## Record set:

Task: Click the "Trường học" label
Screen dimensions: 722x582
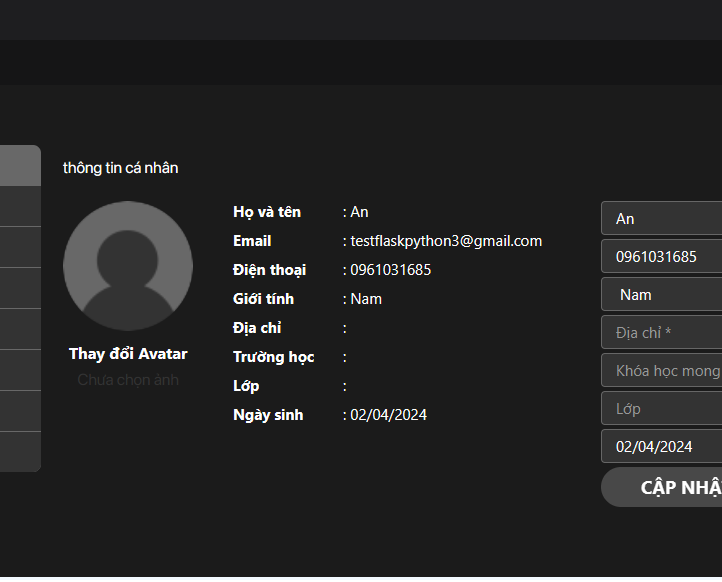Action: [x=273, y=357]
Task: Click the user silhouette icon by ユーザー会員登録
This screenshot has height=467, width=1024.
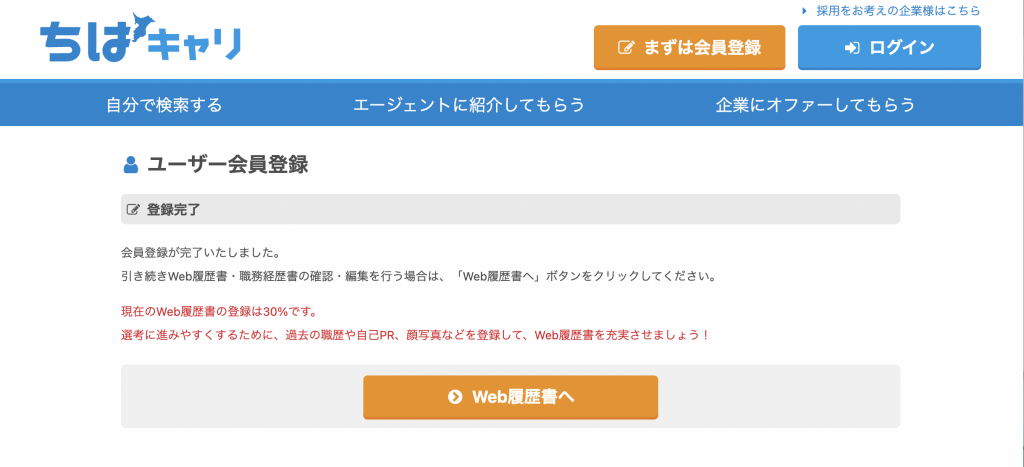Action: point(131,165)
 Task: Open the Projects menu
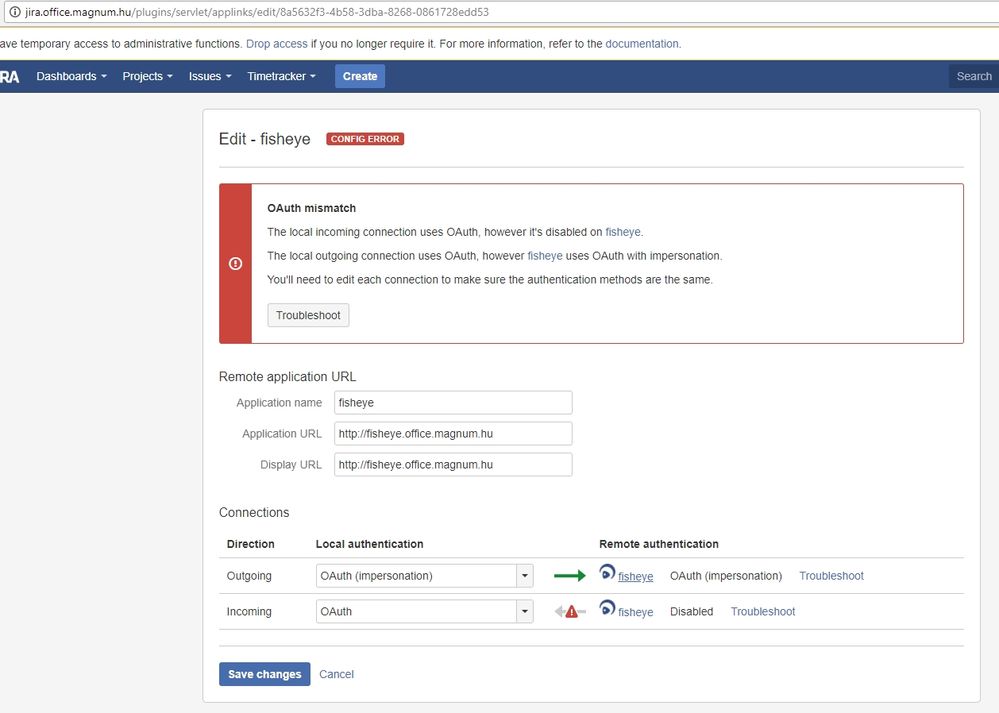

## Your instructions:
Keep only the lines of the listing that contain the word "Click", and copy them.

## Answer below:
Task: Click the "Trường học" label
Task: Click the user silhouette icon by ユーザー会員登録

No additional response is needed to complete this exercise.